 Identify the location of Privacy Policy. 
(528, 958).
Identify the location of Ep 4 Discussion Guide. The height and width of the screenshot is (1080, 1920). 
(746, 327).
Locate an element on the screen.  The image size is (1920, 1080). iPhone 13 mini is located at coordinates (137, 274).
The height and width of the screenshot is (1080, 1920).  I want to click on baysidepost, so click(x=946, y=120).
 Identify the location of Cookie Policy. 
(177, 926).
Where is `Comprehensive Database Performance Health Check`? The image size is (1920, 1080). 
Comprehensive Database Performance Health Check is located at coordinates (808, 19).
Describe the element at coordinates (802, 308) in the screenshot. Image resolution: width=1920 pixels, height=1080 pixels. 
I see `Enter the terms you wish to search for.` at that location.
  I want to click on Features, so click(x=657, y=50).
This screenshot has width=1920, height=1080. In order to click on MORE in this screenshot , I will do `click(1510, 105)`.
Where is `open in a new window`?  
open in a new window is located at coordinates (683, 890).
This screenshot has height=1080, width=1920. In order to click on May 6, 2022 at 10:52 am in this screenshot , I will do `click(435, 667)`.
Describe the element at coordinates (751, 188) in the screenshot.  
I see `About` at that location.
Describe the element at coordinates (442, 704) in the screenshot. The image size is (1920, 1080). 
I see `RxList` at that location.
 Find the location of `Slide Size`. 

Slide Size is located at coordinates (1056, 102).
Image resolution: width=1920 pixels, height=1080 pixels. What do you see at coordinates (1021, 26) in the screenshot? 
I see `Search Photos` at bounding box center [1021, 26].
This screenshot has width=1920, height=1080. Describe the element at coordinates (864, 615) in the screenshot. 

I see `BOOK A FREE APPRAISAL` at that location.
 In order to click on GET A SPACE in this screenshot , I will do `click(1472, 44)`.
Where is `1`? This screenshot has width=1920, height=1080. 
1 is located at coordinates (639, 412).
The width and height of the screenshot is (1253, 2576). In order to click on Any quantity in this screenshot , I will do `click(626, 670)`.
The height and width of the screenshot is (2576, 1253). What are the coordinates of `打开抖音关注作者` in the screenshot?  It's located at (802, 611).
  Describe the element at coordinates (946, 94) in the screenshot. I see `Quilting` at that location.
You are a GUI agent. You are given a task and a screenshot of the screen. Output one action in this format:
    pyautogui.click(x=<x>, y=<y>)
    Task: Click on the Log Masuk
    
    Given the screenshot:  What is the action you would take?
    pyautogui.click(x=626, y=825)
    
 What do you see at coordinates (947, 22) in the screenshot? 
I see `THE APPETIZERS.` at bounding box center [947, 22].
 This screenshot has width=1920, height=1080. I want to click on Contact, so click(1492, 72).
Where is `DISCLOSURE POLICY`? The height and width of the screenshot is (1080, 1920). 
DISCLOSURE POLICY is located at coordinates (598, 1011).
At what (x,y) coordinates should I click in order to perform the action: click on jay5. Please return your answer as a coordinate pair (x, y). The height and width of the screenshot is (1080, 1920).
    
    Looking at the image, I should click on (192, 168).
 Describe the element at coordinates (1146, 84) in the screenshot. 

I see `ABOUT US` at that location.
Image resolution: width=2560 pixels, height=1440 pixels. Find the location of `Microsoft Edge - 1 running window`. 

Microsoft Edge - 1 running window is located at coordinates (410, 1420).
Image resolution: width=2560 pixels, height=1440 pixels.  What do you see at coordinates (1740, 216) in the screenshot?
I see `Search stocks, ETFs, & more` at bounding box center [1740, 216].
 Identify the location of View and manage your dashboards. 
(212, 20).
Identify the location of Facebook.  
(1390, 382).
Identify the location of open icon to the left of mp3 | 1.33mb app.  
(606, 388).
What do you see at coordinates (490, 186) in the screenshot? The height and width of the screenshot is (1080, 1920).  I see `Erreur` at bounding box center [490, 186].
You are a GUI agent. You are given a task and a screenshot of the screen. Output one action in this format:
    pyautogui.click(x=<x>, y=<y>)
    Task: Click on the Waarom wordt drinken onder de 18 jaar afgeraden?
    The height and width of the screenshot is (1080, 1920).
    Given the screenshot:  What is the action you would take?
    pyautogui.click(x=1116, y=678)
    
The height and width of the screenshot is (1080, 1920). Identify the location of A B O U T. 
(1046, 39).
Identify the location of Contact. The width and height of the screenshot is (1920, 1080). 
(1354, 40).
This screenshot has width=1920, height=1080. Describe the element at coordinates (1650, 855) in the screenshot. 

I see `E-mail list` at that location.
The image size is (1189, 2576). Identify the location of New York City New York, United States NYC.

-=-=-=-=-

Exercise brief
Reproduce verbatim the entries beginning with the line containing "Describe the element at coordinates (751, 188)" and continuing through the line containing "In order to click on GET".

Result for this task
Describe the element at coordinates (751, 188) in the screenshot.  
I see `About` at that location.
Describe the element at coordinates (442, 704) in the screenshot. The image size is (1920, 1080). 
I see `RxList` at that location.
 Find the location of `Slide Size`. 

Slide Size is located at coordinates (1056, 102).
Image resolution: width=1920 pixels, height=1080 pixels. What do you see at coordinates (1021, 26) in the screenshot? 
I see `Search Photos` at bounding box center [1021, 26].
This screenshot has width=1920, height=1080. Describe the element at coordinates (864, 615) in the screenshot. 

I see `BOOK A FREE APPRAISAL` at that location.
 In order to click on GET A SPACE in this screenshot , I will do `click(1472, 44)`.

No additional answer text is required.